Data excerpts
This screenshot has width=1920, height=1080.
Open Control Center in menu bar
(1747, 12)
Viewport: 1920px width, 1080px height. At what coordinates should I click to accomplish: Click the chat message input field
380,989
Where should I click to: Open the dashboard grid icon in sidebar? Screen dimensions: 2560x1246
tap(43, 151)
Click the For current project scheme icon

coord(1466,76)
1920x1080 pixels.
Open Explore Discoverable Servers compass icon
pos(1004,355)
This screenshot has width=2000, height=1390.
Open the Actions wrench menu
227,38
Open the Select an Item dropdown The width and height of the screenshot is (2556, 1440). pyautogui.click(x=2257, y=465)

Instructions for the task >> What lines above hold the word "screenshot"? List them all.

Reply >>
This screenshot has width=1920, height=1080.
This screenshot has width=2000, height=1390.
Open the Select an Item dropdown The width and height of the screenshot is (2556, 1440). pyautogui.click(x=2257, y=465)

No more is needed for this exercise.